Winged Migration

You know who loved this movie? My cats. They are not TV-watchers by nature, but both of them were entranced for at least twenty minutes by the screen when I played this DVD last night. They have short attention spans so they eventually gave up on it, but they both watched it much longer than they've ever sat through anything on Animal Planet.
You know who else loved this movie? I did, despite my somewhat irrational fear of birds. Everyone's got their phobias, I suppose, and this is mine.
For the documentary
Winged Migration (Le Peuple Migrateur), producer Jacques Perrin, three directors, five film crews, and dozens of camera operators followed the migratory patterns of birds on all seven continents for four years, in many cases working with imprinted flocks that allowed the crew to fly ultralight planes right alongside the birds. The result is a breathtaking visual spectacle that is at once thrilling, dramatic, funny, tragic, and at times (for me, at least) a little bit frightening.
Copywright
reviewed this film way back in July and gave it the high praise it deserves. There is little else I can do but agree whole-heartedly with that praise, particularly the descriptions of the photography.

Some highlights for me:
* The poetic ballet of the red-crowned cranes, as they preen and dance in almost perfectly choreographed synchronicity.
* The antics of the Clark's Grebe on a pond in Oregon, as they swim contentedly along and then suddenly rise up and run across the top of the water.
* A flock of Canada Geese, on their way north for the summer, fly alongside some cowboys marshalling a herd of wild horses through the American Southwest.
* A small bird with a broken wing, left behind by its mates, struggles to escape a crowd of hungry crabs alongside a deserted seashore.
* The sky is nearly blotted out by the sudden whoosh of thousands of sandhill cranes taking to the air (by far the most frightening spectacle for the bird-o-phobic).
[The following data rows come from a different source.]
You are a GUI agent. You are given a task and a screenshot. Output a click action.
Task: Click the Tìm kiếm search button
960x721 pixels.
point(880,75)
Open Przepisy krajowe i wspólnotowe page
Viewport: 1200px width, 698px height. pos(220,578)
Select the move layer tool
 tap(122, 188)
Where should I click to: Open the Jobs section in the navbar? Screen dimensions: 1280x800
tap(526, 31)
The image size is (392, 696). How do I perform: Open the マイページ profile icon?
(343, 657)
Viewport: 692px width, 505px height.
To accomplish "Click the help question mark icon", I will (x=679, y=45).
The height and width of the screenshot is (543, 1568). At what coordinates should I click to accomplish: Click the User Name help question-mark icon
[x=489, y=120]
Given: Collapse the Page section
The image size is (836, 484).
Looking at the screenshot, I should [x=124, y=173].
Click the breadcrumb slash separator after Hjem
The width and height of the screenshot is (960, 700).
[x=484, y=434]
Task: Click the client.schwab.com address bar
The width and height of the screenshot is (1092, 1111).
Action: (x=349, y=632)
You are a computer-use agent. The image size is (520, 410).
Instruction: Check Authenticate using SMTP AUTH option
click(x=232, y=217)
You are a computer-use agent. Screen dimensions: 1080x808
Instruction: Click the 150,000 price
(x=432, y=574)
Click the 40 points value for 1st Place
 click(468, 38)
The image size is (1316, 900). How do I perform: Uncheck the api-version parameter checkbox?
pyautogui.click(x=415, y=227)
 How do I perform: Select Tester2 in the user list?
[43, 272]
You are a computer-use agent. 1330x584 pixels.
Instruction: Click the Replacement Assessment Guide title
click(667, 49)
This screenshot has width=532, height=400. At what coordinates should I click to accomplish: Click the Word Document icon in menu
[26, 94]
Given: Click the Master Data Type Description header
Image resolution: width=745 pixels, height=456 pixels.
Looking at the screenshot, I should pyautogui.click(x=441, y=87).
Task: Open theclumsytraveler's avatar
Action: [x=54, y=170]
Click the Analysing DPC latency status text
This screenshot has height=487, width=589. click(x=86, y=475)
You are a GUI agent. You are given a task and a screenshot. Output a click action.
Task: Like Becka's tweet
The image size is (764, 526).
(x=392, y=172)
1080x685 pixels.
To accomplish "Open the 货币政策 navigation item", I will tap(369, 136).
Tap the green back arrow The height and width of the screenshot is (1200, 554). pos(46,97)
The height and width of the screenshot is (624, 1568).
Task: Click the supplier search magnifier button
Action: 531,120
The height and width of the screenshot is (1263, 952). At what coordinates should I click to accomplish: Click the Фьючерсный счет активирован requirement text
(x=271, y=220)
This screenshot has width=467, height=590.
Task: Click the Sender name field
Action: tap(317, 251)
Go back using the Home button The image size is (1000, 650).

If I have any criticism of the film at all, it's that the slight storyline applied as framework (a vague theme of "the promise to return") doesn't really work, or at least isn't all that compelling. The closest it comes to working is in bookended scenes of storks migrating through a farmyard. At the beginning of the film, a woman comes out of the farmhouse and tries to get near enough to them to feed them, but they get spooked and fly away. By the end of the film, she literally has them eating out of her hand. It's a nice pair of images, but it feels too staged.
But that's a small nitpick for a film that isn't really supposed to be telling a story in the first place. It is rather a celebration of birds in flight (or in waddle, in the case of the flightless penguins), as close to their majestic surroundings as possible. Wild Kingdom it ain't.
My only regret is that I didn't see it on the big screen when I had the chance. The DVD includes a making-of featurette, but I kind of wish I hadn't watched it. It's like having a magician reveal his secrets -- sometimes it's better to keep the magic intact and wonder.